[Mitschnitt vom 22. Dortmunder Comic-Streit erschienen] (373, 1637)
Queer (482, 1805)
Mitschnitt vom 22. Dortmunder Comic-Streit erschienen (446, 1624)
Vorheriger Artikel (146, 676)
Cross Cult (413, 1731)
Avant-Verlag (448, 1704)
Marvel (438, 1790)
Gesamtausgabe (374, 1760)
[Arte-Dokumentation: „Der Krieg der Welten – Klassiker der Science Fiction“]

━━━━━━━━━━

Filter the records above down to the lines containing "Comic".

[Mitschnitt vom 22. Dortmunder Comic-Streit erschienen] (373, 1637)
Mitschnitt vom 22. Dortmunder Comic-Streit erschienen (446, 1624)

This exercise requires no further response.